Cursed With A Blessing

Montana of 300

Auto-production – 2014
par Simon, le 14 janvier 2015
8

On avait profité de la sortie de l’excellent G.D.O.D.2 du Hustle Gang pour insister sur l’importance que revêt la notion de crew dans le rap jeu qui fait des gros sous, et ce sera le cas une nouvelle fois ici, sous un autre angle de vue, toutefois. Ce n’est pas difficile à concevoir: la taille et l’importance de ces équipes varient du titanesque à l’anecdotique – certains crews justifiant leur existence dès le premier featuring qui dépasse les 100.000 vues sur YouTube. Ce qui nous amène à parler de 300. Ici on ne vous parle pas du remake américain impérialo-nazi réalisé par Zack Snyder, où des G.I.'s de l’Antiquité tout en Photoshop tapaient sur la gueule de barbares homosexuels déformés, mais bien de ce gang de Chicago devenu collectif qui propose l’un des plus gros casting du game made in Datpiff : Lil Durk, Chief Keef, Lil Reese, King Louie, Lil Herb ou Lil Bibby. Excusez du peu. Et derrière cette team d’agitateurs se cache Montana, qui a rapidement dû comprendre l’intérêt de jouer la carte de l'affiliation avec le crew de l’Illinois (difficile d'établir la filiation ou non avec le crew en question, même si un paquet d'indices nous fait penser à une union officielle)  – le emcee ne se séparant jamais du suffixe « of 300 », comme pour justifier une quelconque légitimité auprès de son public local.
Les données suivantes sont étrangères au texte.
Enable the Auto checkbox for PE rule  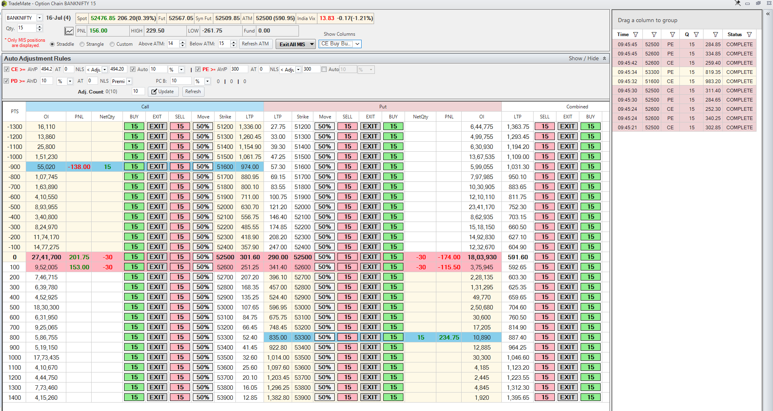324,69
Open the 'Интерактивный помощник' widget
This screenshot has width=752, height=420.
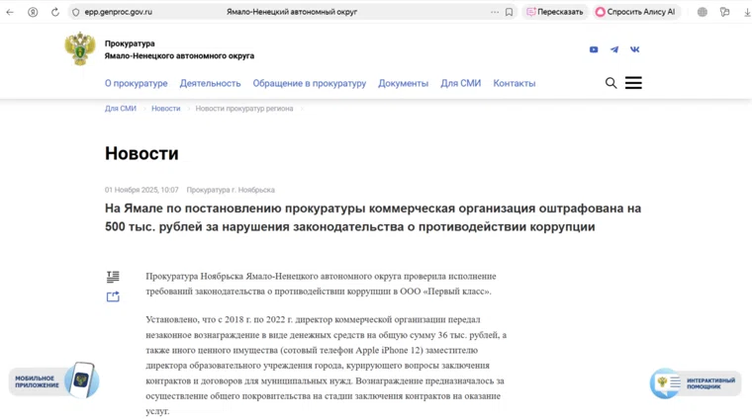click(x=695, y=382)
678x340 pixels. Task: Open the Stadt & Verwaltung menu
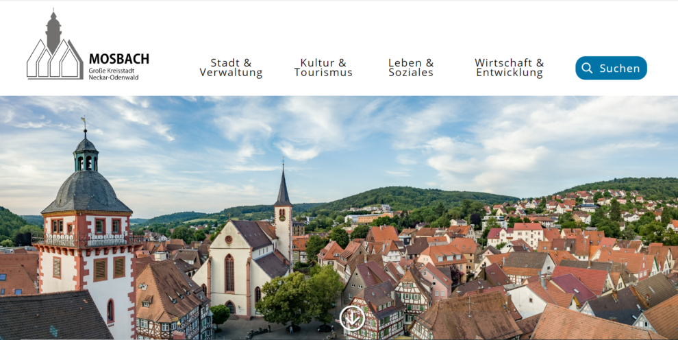point(231,68)

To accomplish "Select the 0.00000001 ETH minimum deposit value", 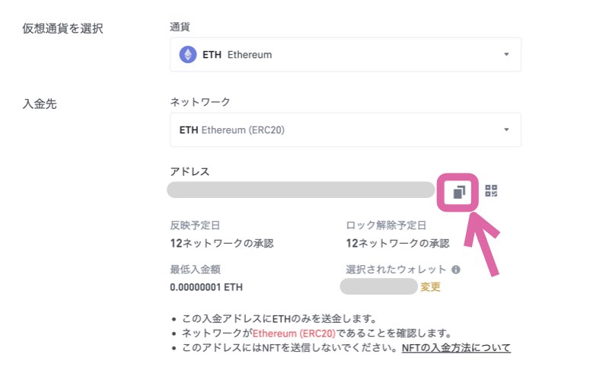I will [x=206, y=288].
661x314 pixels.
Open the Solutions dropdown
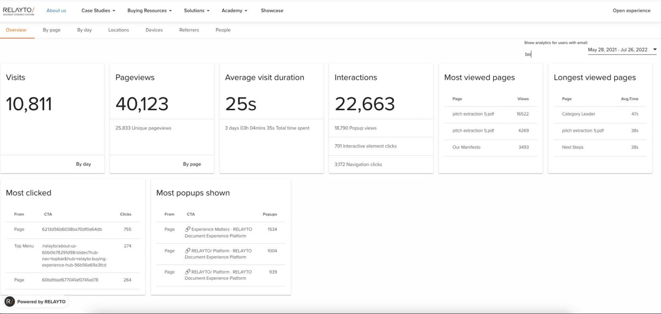196,11
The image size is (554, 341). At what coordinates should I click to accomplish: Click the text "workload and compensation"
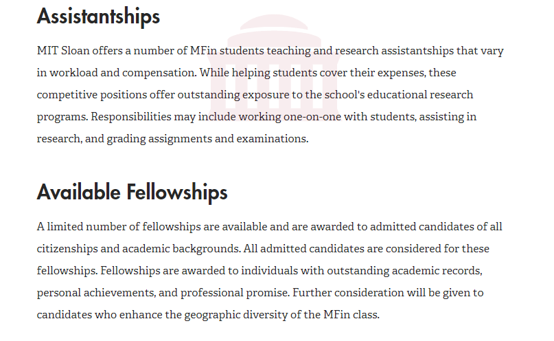tap(122, 72)
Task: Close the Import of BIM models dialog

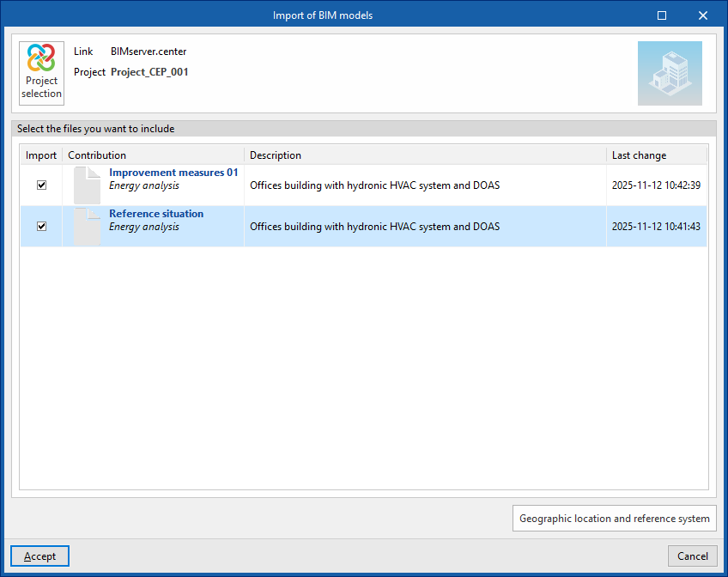Action: (x=703, y=15)
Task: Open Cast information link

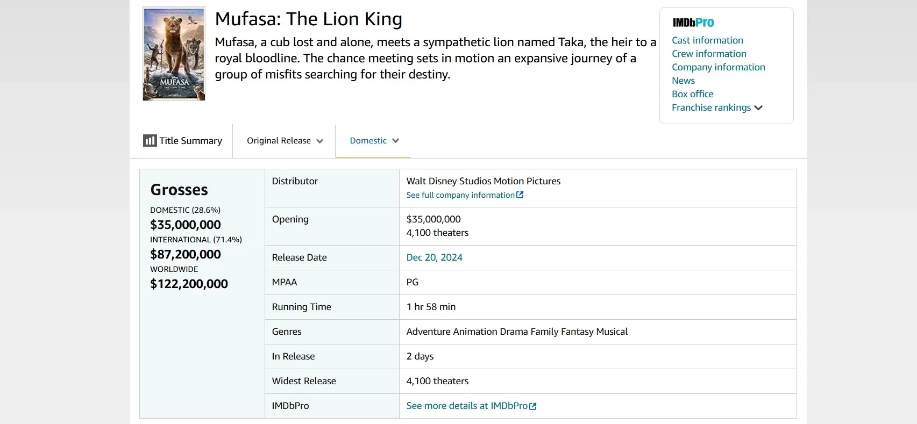Action: click(x=707, y=40)

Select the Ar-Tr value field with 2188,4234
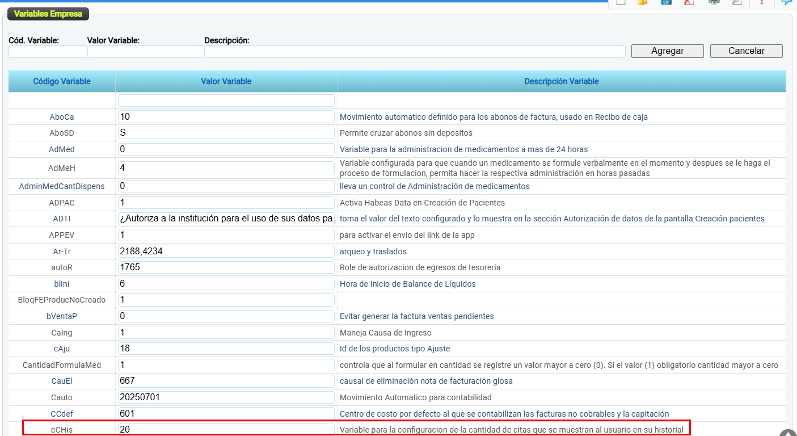(x=226, y=251)
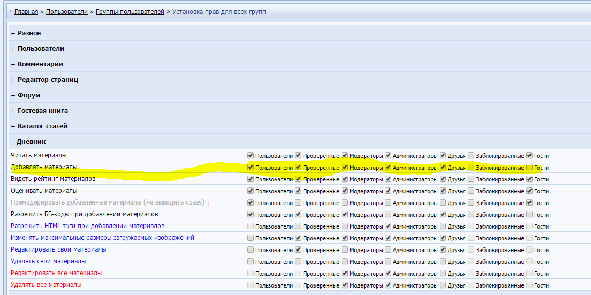591x295 pixels.
Task: Expand the Редактор страниц section
Action: (x=48, y=80)
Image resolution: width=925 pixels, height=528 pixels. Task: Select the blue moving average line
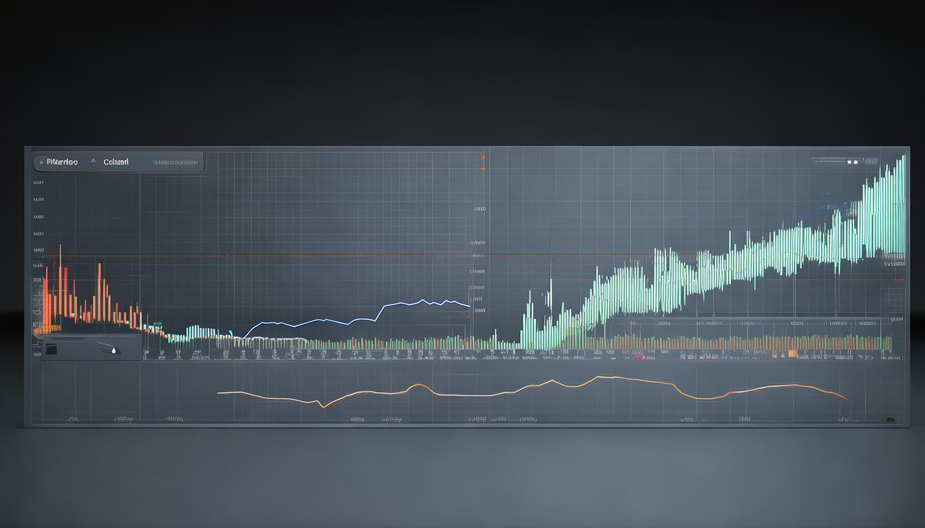(x=344, y=320)
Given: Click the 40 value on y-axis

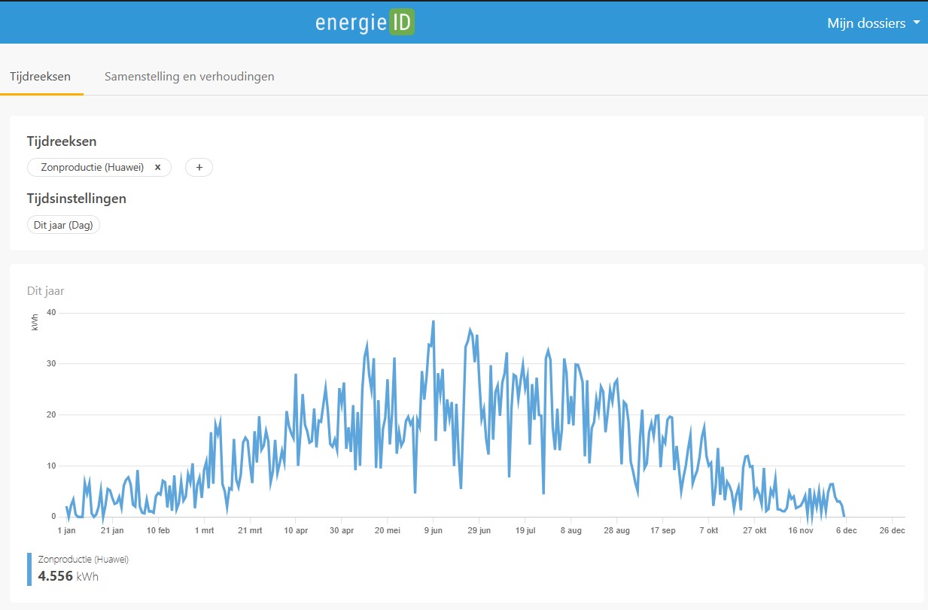Looking at the screenshot, I should point(50,312).
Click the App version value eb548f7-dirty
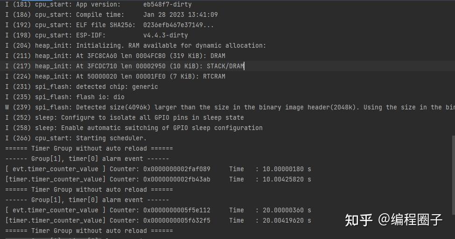The height and width of the screenshot is (239, 455). pos(167,4)
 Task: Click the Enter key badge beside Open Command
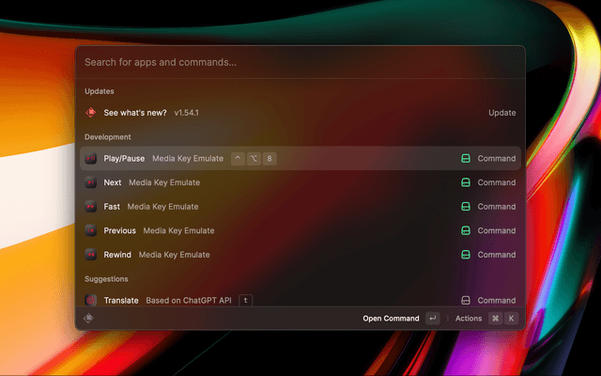pos(432,319)
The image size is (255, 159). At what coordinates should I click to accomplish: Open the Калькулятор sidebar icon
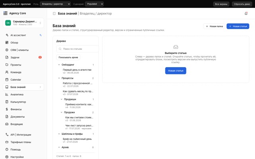tap(7, 102)
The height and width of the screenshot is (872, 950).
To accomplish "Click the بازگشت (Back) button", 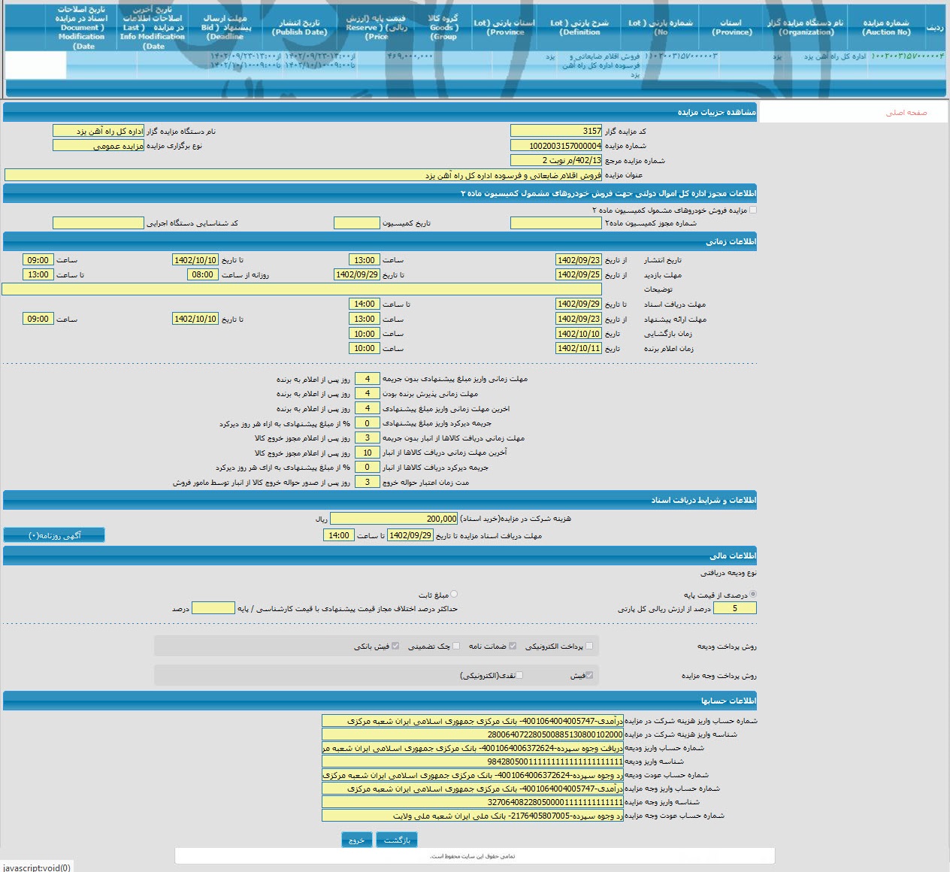I will tap(396, 840).

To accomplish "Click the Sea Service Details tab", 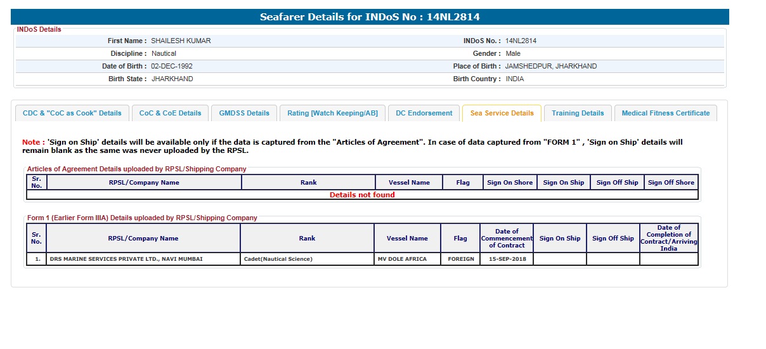I will tap(502, 113).
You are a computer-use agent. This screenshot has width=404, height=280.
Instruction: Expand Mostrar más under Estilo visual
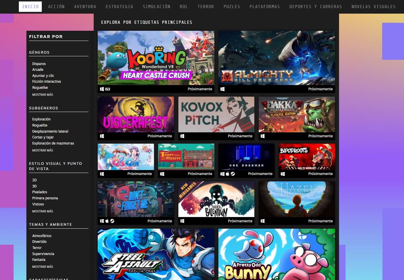pyautogui.click(x=43, y=211)
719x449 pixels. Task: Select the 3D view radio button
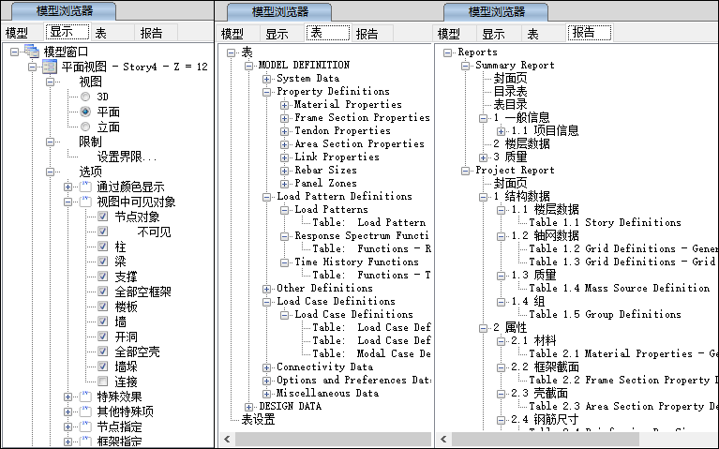(x=85, y=97)
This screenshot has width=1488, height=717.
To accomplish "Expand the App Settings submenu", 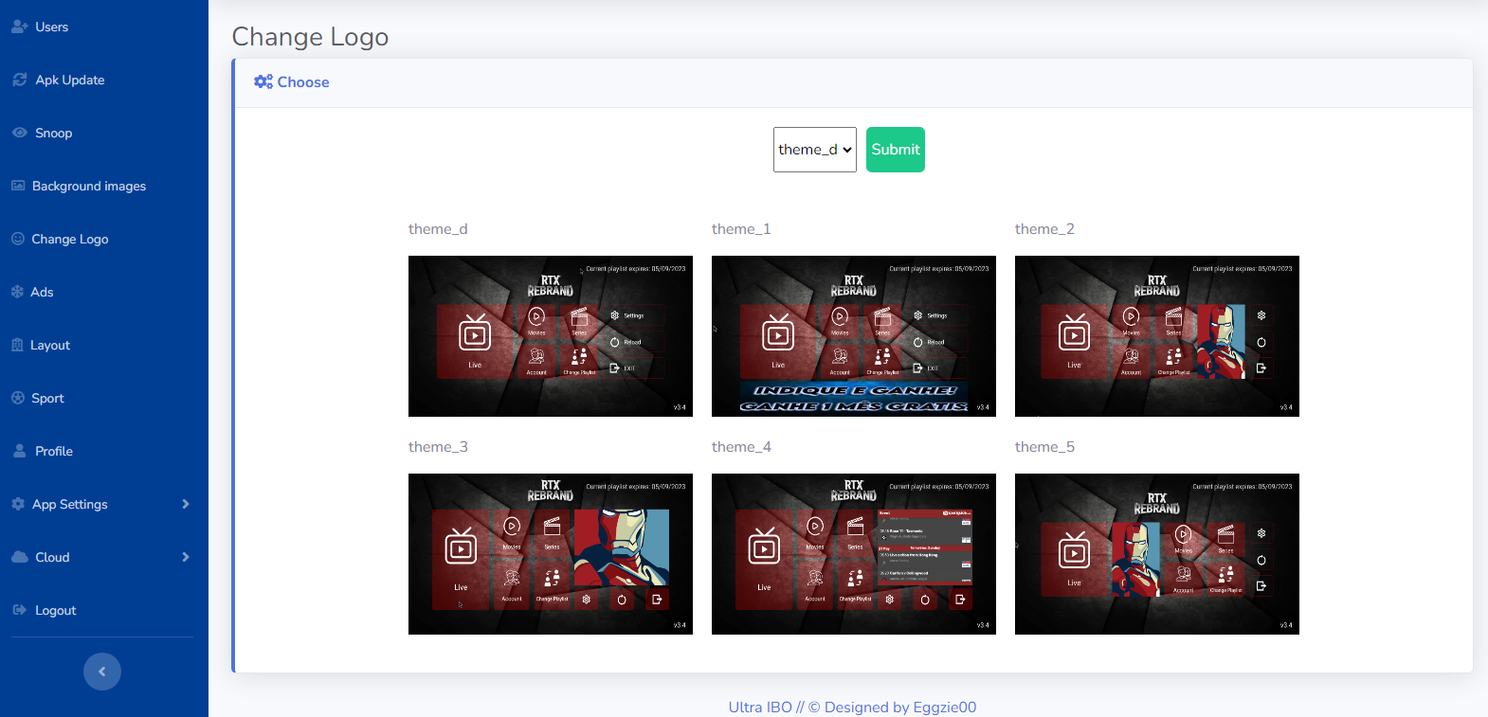I will point(186,504).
Pourtant, et vous le comprendrez rapidement à l’écoute de ce Cursed With A Blessing, Montana of 300 n’a de second couteau que le nom. Avec un Lil Durk ayant du mal à s’affirmer avec son Signed To The Streets 2, un Chief Keef qui multiplie les déboires avec son label et qui amorce une chute sans fin et un Lil Reese qui peine à dépasser le niveau de la mer (on épargne King Louie et Lil Herb, au sommet de leur art ces temps-ci), Montana of 300 ferait même office de chef de file au coeur de cette ville musicalement superactive. Découvert avec un « Chiraq » absolument terrifiant d’agressivité,  adoubé avec cet « Ice Cream Truck » qui n’en finit pas de cartonner et définitivement intronisé avec cette mixtape, il semble écrit que 2015 sera l’année de ce petit emcee devenu grand. Et pour tout dire, c’est bien mérité vu les qualités proposées ici : le flow d'abord, semblable à une vanne qui une fois ouverte n’en finit pas d’envoyer de la matière sans interruption ; l’agressivité ensuite; et finalement des parties chantées qui touchent parfois l’irréel pop.

Cursed With A blessing est long, très long même (80 minutes bien remplies), mais la présence de Montana of 300 remplit l’espace, transcende un attirail de prod’ classiques et gave l’auditeur de lignes bien senties, entre lumières pop et grosses barres à mine de truands. Tu rajoutes des tubes à la pelle (« Slaughterhouse », « Ice Cream Truck », l’ultra décalé « F*ck Her Brain Out », « Play Doe » et l’incroyable « Holy Ghost » avec son enregistrement volontairement moisi) et tu finis avec une mixtape de qualité supérieure. Et si elle aurait d’ailleurs pu finir dans notre récent top hip-hop de fin d’année, on se dit que nos chemins finiront sans doute par se recroiser.